Researchers may have discovered why African Americans on dialysis sometimes require higher doses of erythropoietin-stimulating agents (ESAs) than dialysis patients of other ethnicities.
The team found that sickle cell trait was more common in African Americans on dialysis than in the general African American population.
And patients with sickle cell trait required higher ESA doses than other African American dialysis patients to reach the same hemoglobin level.
The researchers reported these findings in the Journal of the American Society of Nephrology.
The team noted that kidney abnormalities have been reported in some individuals with sickle cell trait. And studies have shown that African Americans with kidney failure require higher doses of ESAs to treat anemia during dialysis. So researchers wondered if there was a correlation.
To find out, Vimal Derebail, MD, of the University of North Carolina at Chapel Hill, and his colleagues examined laboratory and clinical data concerning 5319 adult African American hemodialysis patients.
But the researchers looked at the presence of hemoglobin C trait as well as sickle cell trait.
In the entire study cohort, 542 (10.2%) patients had sickle cell trait, and 129 (2.4%) had hemoglobin C trait. There were no other hemoglobinopathy traits present.

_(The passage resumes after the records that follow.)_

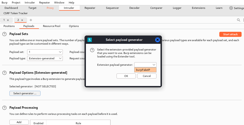The width and height of the screenshot is (244, 125).
Task: Open the Resource Pool tab
Action: coord(52,26)
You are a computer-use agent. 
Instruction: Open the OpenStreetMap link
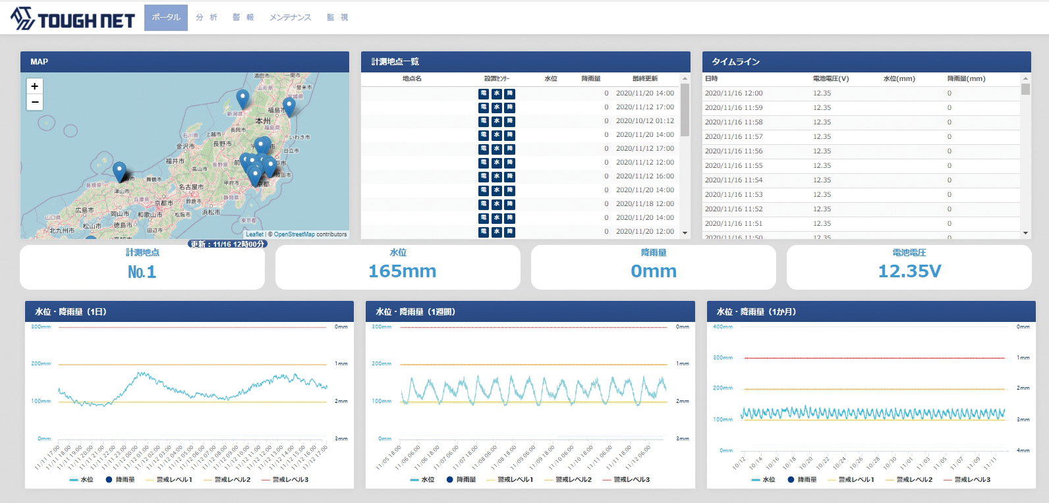point(294,234)
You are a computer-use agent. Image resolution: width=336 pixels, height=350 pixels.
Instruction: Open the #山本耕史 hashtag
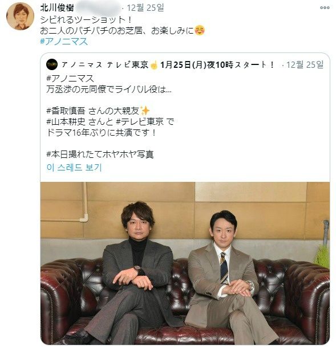click(66, 121)
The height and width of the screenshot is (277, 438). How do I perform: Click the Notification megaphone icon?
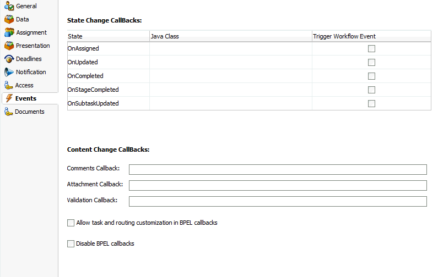9,72
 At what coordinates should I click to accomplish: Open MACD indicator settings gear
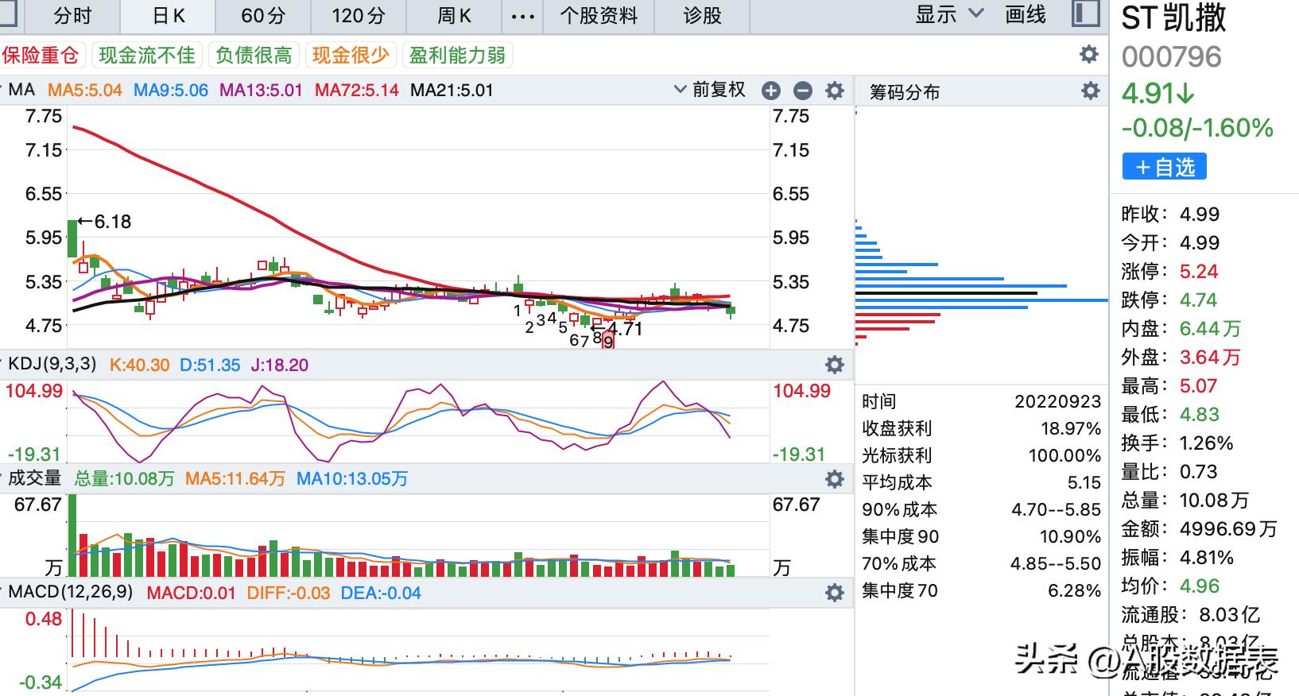click(834, 593)
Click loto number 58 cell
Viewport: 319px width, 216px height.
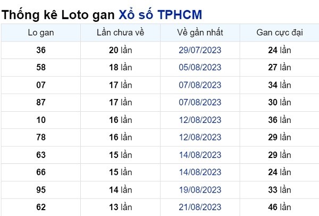(x=41, y=68)
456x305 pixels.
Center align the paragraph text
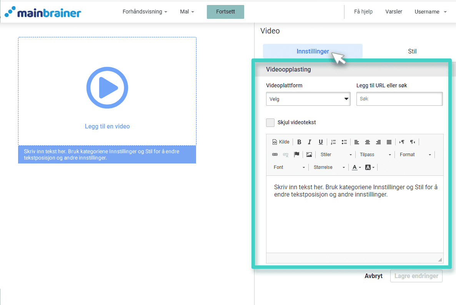point(368,142)
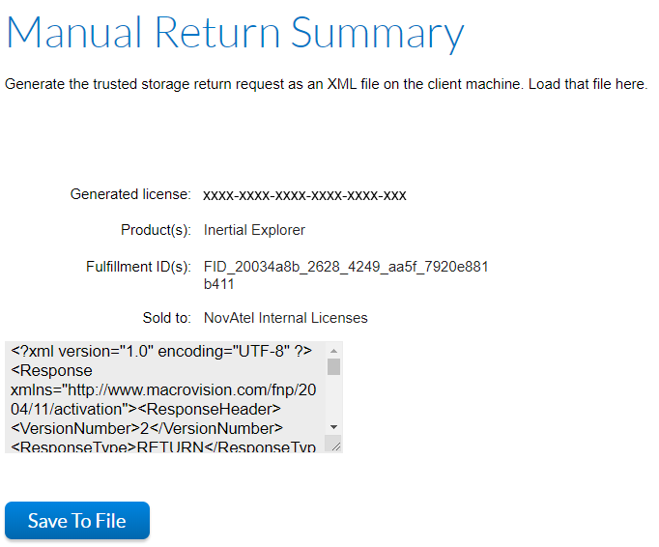Click the FID_20034a8b fulfillment ID text
Viewport: 659px width, 547px height.
(x=346, y=275)
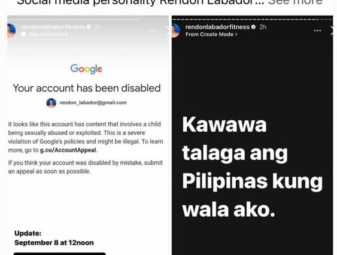Image resolution: width=337 pixels, height=255 pixels.
Task: Expand See translation option on left story
Action: pos(48,34)
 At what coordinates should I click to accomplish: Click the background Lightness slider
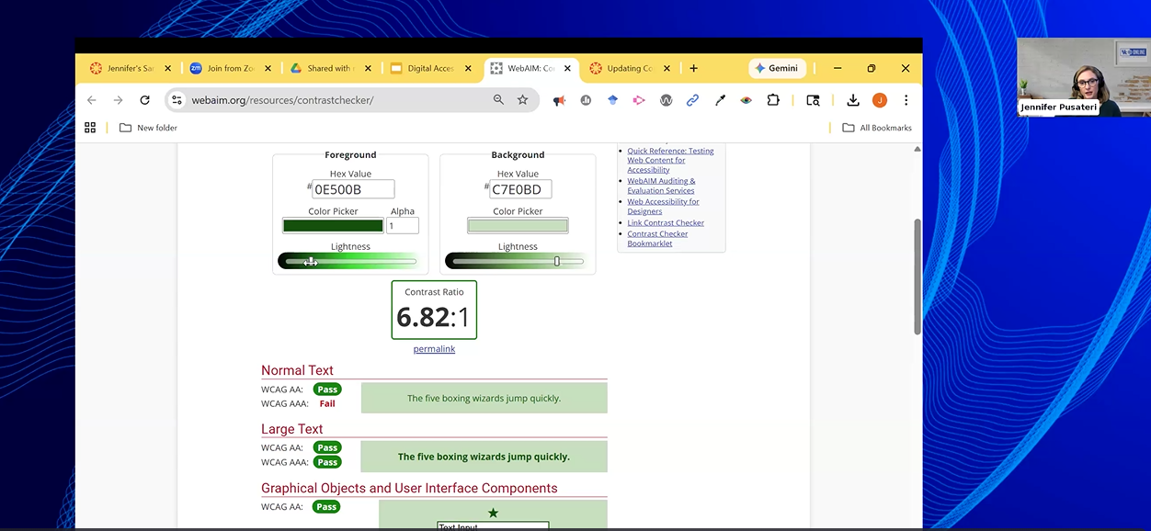[518, 262]
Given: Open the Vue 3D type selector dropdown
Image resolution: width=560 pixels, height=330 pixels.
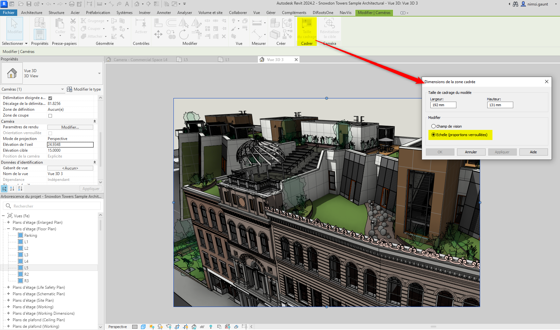Looking at the screenshot, I should 99,73.
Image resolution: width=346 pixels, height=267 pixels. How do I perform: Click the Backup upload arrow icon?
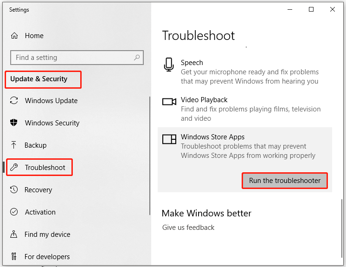tap(14, 145)
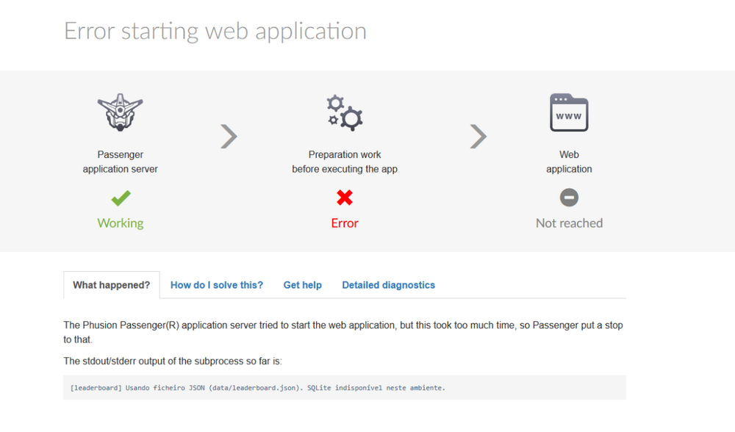The height and width of the screenshot is (432, 735).
Task: Click the "Passenger application server" label
Action: 121,162
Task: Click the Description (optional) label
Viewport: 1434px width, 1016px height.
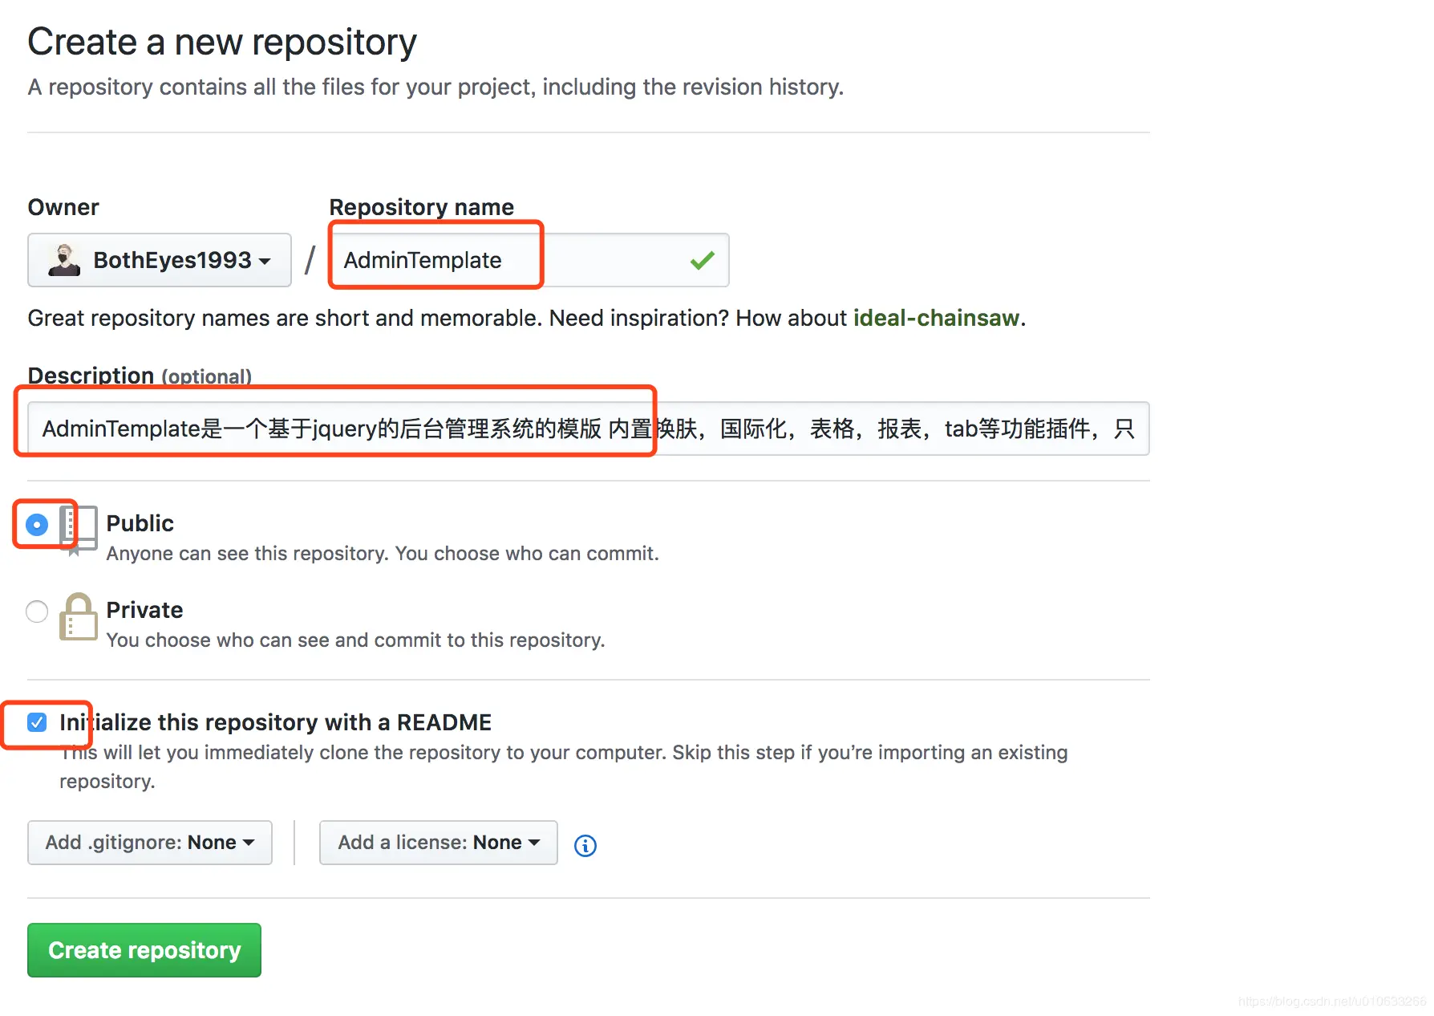Action: (140, 376)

Sickle cell trait was more common among dialysis patients than the general African American population—10.2% and 6.5%-8.7%, respectively (P<0.05).
Among the 5002 patients receiving ESAs, 10.3% had sickle cell trait and 2.4% had hemoglobin C trait.
The patients with hemoglobinopathy traits received higher median ESA doses than patients with normal traits—4737.4 units/treatment and 4364.1 units/treatment, respectively (P=0.02).
Having either hemoglobinopathy trait was associated with a 13.2% increase in ESA dose (P=0.001). And patients with either trait had a 30% increased risk of falling into the highest quartile of ESA dosing.
There was no significant difference in the dose increase according to trait type (P=0.10).
The researchers therefore said these findings suggest the presence of hemoglobinopathy traits, particularly sickle cell trait, may explain why greater ESA doses are administered to African American dialysis patients relative to Caucasian patients.
“While we don’t know whether there are any adverse consequences to this higher dose of medication yet, further policies and decisions regarding management of anemia in dialysis patients should take into account these findings,” Dr Derebail said.
He added that future research should also explore whether sickle cell trait is more common in dialysis patients because it contributes to kidney disease.